Apa salahnya pamer gaya hidup glamor?

Banyak kritik dilontarkan pada para selebriti dan YouTuber yang mengumbar gaya hidup glamor. Beberapa artis yang dikritikpun meradang dan mengatakan bahwa sah-sah saja mereka menunjukkan kekayaan dan kesuksesan mereka saat ini, toh yang mencari uang dan bekerja keras kan mereka sendiri, bukan orang lain. Sanggahan mereka ini tentu saja tidak ada salahnya, benar malah! Jadi, apakah yang melihat konten mereka ini yang salah? Yaitu masyarakat luas yang mengidolakan mereka?

            Para selebriti atau YouTuber ini tentu saja tidak akan menjadi selebriti sukses apabila tidak ada masyarakat yang menonton konten mereka. Tentunya para penonton ini berharga sekali kan? Karena dengan adanya para penonton yang men-subscribe dan like, serta menjadi follower, tentunya akan meningkatkan pundi-pundi kekayaan mereka. Maka menjadi miris apabila para pembuat konten glamor ini menyalahkan penontonnya sendiri yang justru berjasa untuk mereka.

            Menurut saya, kita sebagai pembuat konten dan juga penonton harus mengevaluasi diri, mawas diri mengenai kejadian ini. Pertama, untuk para pembuat konten, sebaiknya buatlah konten yang memang berguna, bermanfaat untuk orang banyak. Bukan sesuatu yang membuat rakyat jelata – penonton – ini menjadi meneteskan air liur, karena membayangkan bagaimana bahagianya mereka apabila dalam posisi para selebriti ini. Hmm …
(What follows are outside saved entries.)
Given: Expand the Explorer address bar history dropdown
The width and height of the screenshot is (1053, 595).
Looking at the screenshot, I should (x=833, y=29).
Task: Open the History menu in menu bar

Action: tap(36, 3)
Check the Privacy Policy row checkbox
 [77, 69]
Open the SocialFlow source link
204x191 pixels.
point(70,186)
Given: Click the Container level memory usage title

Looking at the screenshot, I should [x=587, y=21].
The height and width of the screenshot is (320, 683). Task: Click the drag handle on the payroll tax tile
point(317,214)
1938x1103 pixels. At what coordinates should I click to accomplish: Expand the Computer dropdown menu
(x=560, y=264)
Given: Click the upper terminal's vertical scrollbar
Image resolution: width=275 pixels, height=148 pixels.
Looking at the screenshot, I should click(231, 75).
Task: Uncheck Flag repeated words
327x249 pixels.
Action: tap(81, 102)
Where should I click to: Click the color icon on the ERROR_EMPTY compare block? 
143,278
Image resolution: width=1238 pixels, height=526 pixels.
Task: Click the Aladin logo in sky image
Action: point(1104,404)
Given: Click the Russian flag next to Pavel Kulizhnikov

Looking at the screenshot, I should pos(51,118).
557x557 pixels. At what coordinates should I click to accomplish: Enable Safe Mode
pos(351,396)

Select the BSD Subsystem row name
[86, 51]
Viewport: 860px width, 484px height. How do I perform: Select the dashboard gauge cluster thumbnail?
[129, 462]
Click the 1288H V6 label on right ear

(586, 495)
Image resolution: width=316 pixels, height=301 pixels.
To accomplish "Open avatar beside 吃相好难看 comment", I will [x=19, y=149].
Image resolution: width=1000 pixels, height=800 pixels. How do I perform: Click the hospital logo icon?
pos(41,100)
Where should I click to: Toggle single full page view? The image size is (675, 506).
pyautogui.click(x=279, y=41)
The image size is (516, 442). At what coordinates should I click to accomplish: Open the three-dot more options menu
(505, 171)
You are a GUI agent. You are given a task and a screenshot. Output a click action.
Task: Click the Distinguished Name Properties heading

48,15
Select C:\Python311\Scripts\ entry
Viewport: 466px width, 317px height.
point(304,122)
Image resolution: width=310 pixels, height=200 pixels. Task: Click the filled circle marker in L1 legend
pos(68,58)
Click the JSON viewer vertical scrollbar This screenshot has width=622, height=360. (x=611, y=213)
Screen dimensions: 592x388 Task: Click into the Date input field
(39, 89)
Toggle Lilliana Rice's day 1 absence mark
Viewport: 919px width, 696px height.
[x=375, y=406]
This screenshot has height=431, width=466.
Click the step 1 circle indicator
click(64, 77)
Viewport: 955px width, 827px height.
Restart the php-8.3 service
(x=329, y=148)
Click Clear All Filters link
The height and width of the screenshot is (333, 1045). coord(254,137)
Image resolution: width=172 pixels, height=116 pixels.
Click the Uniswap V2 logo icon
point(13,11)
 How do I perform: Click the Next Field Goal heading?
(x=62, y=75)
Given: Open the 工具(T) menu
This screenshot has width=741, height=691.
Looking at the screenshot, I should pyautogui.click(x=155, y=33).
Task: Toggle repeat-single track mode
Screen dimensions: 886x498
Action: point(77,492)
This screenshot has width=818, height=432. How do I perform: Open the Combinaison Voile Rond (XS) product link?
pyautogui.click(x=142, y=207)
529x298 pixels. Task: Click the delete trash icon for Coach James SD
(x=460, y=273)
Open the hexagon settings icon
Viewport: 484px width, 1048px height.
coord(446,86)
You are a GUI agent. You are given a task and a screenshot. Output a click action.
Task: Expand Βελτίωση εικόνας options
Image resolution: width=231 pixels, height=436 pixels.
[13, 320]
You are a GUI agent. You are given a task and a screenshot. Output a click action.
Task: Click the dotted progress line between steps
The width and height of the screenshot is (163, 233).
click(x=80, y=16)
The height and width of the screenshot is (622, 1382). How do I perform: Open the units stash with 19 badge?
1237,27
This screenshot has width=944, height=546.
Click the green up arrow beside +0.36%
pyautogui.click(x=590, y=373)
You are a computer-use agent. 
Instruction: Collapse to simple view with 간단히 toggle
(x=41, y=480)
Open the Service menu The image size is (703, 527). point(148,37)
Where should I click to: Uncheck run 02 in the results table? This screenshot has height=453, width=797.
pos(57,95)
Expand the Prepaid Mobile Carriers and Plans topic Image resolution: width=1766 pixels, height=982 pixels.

            Ada teori Psikologi yang cukup dapat menggambarkan kondisi ini, yaitu teori imitasi dari Albert Bandura. Jadi, menurut teori imitasi ini, biasanya anak-anak mencontoh apa saja yang dilakukan orang tuanya. Hal ini tidak hanya terjadi pada anak manusia, tetapi juga pada anak binatang atau hewan. Wajar saja apabila anak-anak mengidolakan dan menirukan tingkah polah orang tuanya, baik dari ucapan maupun perilaku. Apalagi bila yang mencontohkan adalah tokoh idola mereka.

            Begitu juga apabila yang menjadi follower para selebriti ini adalah anak-anak dan remaja, yang umumnya masih mencari identitas (menurut teori Psikologi dari Erik Erikson). Para orang dewasa juga masih dapat terjadi, terutama apabila mereka belum selesai dengan permasalahan identitas dan berkiblat pada para idola mereka.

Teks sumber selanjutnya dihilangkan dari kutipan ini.